| Exercise requirements |
1. Rewrite the dialogue transcript starting with "What if you" and going on through "it was Elijah.", putting "all right" wherever "fine" appears.
2. Write the next several lines of the dialogue transcript, picking up after its final line.

| Text excerpt |
━━━━━━━━━━
What if you can't have children?

Marnie, I'm fine, okay? I'm fine.

f*cking Adam.

He didn't give it to me, okay?

He got tested and he doesn't have it.

I think it was Elijah.

Elijah?


But Elijah's such a loser.

He only slept with one person before you.

It was that cellist with the loose joint disorder.

I know, and she's always, like, liking my Facebook status.

It's such a weird, aggressive move.

It's like, "sorry I passed you an S.T.D., but I enjoy your quirky web presence."

( Laughs ) How can you joke at a time like this, Hannah?

Because I'm fine and I'm not gonna die, so I'm fine.

Well, okay.

I really hate to ring this up, but, you know, rent is due in a week.

The job search...

I have precancer.


Beatrix: "My neighbor is named Chamaid Lyrons.

She supported me when no one else did, right after my husband Chuck d*ed and I left the Alcoholics Anonymous and I almost never left from under my dining room table."

Is "shuh-made" how you say it?

Yes.

How do you spell that?

C-h-a-m-a-i-d.

That's a beautiful name.

Did you come up with that?
━━━━━━━━━━
| Provided data |
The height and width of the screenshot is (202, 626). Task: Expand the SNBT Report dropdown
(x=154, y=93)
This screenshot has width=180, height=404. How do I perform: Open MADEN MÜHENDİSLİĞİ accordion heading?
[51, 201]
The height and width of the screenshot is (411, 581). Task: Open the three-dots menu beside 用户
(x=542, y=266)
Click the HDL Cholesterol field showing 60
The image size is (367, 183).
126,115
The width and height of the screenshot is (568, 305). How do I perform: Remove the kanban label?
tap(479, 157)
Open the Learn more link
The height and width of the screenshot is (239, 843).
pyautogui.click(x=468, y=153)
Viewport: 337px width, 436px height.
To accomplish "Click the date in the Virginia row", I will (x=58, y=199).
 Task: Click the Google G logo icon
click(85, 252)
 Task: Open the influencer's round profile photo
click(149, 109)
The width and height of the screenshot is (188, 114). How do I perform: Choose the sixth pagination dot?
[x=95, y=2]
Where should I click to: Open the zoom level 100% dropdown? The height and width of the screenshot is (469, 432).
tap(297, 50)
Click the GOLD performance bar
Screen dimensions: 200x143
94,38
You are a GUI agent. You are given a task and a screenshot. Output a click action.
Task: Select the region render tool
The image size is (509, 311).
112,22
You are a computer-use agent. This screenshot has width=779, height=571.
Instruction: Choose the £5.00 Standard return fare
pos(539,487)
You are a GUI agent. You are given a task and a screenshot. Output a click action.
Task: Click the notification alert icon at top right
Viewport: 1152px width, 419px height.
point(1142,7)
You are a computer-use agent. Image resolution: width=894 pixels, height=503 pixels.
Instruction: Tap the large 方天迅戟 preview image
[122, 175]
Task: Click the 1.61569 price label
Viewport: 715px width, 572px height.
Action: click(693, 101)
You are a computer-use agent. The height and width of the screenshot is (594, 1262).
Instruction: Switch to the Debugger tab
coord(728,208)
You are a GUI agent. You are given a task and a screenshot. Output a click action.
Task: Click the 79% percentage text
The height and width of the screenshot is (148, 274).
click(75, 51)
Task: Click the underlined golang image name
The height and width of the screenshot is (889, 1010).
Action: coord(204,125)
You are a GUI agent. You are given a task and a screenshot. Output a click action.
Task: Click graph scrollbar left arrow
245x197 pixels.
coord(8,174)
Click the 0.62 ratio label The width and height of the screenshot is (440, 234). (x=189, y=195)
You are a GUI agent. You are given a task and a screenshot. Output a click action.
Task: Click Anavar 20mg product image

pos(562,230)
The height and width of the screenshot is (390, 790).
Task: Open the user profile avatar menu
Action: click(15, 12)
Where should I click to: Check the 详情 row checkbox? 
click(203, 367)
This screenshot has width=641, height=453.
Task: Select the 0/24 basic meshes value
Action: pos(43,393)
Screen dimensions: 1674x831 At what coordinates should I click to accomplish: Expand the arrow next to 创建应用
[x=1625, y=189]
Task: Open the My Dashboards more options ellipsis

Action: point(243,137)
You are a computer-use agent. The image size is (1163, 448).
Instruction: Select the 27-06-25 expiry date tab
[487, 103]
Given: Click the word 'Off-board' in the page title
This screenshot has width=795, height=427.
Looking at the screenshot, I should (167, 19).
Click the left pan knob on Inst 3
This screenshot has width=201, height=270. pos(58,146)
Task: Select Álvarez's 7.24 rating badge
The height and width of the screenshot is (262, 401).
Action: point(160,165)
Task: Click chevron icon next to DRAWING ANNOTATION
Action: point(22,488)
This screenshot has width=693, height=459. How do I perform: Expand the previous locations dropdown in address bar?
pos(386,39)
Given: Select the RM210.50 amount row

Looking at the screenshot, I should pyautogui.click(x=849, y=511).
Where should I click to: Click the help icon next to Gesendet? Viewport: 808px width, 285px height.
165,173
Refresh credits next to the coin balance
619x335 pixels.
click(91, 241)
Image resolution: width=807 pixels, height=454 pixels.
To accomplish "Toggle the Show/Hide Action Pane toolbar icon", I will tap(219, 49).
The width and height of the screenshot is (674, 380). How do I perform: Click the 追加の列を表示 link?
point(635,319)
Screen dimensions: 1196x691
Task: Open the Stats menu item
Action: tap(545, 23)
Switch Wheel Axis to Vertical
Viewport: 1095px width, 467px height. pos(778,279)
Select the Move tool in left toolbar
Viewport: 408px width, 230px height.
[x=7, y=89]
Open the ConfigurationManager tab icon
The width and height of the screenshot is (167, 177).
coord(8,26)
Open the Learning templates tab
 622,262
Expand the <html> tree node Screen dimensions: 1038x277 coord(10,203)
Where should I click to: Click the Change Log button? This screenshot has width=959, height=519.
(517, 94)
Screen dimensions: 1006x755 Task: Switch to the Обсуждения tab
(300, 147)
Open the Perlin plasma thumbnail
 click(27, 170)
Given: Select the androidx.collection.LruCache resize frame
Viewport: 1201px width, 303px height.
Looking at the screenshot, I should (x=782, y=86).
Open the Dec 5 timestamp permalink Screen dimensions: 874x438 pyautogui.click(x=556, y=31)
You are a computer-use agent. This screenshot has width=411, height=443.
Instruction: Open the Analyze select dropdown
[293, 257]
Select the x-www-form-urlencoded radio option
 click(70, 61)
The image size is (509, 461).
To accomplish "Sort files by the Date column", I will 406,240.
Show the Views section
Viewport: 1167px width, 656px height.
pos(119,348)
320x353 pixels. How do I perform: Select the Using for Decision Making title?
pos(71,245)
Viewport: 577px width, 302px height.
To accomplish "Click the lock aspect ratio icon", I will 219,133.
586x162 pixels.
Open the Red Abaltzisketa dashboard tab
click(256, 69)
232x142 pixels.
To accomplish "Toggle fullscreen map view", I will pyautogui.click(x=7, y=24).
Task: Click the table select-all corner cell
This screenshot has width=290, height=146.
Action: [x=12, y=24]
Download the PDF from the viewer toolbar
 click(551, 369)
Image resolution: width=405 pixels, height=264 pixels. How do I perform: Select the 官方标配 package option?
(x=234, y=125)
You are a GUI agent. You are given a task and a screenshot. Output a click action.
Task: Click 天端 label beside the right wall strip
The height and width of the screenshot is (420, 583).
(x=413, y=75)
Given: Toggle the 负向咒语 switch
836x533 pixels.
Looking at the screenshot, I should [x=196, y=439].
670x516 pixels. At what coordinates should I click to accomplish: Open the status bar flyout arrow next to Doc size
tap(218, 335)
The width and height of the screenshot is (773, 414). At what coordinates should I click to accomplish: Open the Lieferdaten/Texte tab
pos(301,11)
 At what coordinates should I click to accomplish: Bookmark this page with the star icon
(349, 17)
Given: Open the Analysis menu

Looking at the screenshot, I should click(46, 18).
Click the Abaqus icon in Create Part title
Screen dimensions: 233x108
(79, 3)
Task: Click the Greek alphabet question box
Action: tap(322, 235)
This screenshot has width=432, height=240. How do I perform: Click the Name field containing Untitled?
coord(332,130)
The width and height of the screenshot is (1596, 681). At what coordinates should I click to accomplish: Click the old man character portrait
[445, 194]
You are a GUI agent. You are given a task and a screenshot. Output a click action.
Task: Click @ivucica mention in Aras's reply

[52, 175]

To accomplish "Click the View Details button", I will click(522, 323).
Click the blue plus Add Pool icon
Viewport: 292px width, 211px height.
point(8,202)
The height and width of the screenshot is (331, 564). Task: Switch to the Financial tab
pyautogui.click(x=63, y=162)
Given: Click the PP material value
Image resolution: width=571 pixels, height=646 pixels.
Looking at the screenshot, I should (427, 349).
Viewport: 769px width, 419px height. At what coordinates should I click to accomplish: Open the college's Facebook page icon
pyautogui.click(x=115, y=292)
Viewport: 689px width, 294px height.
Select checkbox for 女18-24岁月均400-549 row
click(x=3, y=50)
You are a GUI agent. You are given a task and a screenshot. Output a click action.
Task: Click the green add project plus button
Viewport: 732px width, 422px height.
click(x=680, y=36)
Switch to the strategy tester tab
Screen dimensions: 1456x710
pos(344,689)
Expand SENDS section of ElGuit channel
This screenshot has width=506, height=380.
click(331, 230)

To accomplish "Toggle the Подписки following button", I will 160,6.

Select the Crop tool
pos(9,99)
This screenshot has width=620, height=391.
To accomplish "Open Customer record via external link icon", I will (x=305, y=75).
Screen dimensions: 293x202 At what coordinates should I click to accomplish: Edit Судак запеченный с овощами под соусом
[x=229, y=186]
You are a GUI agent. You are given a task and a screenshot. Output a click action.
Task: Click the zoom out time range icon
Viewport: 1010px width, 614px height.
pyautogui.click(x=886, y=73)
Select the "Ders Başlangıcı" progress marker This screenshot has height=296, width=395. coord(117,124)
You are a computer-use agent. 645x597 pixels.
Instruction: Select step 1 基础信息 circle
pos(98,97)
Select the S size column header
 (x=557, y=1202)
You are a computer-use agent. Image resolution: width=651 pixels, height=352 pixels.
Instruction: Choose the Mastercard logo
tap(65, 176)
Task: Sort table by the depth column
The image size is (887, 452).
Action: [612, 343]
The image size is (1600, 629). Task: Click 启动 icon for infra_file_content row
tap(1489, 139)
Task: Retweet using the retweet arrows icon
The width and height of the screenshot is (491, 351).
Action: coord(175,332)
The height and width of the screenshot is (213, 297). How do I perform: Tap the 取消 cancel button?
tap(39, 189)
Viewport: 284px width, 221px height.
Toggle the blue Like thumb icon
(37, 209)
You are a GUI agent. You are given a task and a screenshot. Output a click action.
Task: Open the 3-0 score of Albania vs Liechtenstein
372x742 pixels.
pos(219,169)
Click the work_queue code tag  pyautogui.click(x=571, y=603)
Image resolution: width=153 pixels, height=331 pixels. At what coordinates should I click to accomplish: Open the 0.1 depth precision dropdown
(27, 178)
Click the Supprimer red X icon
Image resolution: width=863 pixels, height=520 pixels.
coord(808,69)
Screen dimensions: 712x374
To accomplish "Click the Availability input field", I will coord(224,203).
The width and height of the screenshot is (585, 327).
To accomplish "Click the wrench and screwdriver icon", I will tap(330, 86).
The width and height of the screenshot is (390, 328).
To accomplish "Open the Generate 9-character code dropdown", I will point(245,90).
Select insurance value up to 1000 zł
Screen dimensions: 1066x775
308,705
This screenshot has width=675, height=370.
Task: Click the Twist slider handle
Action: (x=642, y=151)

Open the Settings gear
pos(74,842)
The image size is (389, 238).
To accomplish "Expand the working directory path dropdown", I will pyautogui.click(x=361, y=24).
━━━━━━━━━━
| Answers for this exercise |
1.
What if you can't have children?

Marnie, I'm all right, okay? I'm all right.

f*cking Adam.

He didn't give it to me, okay?

He got tested and he doesn't have it.

I think it was Elijah.

2.
Yes.

Story's great, really great.

Loving this string cheese. Keep going.

( TV playing )

( Toilet flushes )

Thanks for letting me change here, Shoshanna.- Mm-hm Do you know where Jessa is? Do you know when she'll be home?


Um, probably not till late. She has a job now.

Okay, I guess everybody has a job now.

( Crowd groaning )

Oh, my effing "G," no.


What are you watching?

"Baggage."

"Baggage"? What's "Baggage"?

It's, like, my favorite show on Game Show Network.

No, she didn't.

Marnie and I don't have cable, so I haven't seen that.

Shut up. No way. Get over here now.

Okay, so, there are three contestants.

Today they're girls.

And this guy Danny is looking for love, and they each have three suitcases... a little one, a medium one, and a big one.

And in them they have, like, their secret baggage and they reveal it.

And if it's super freaky, he eliminates them.

Okay, like this chick...

The black one or the blonde one?

Yeah, the black one. Her littlest baggage is that she spends $1,000 a month on her weave, which host Jerry springer thinks is "un-be-weave-able."

Her medium baggage is that she plans her wedding after the first date, and her biggest baggage is that she pokes holes in condoms.

Whoa!

Mm.

That's a crazy thing to do.

I know.

What would you put in your baggage?

I don't know, I feel like...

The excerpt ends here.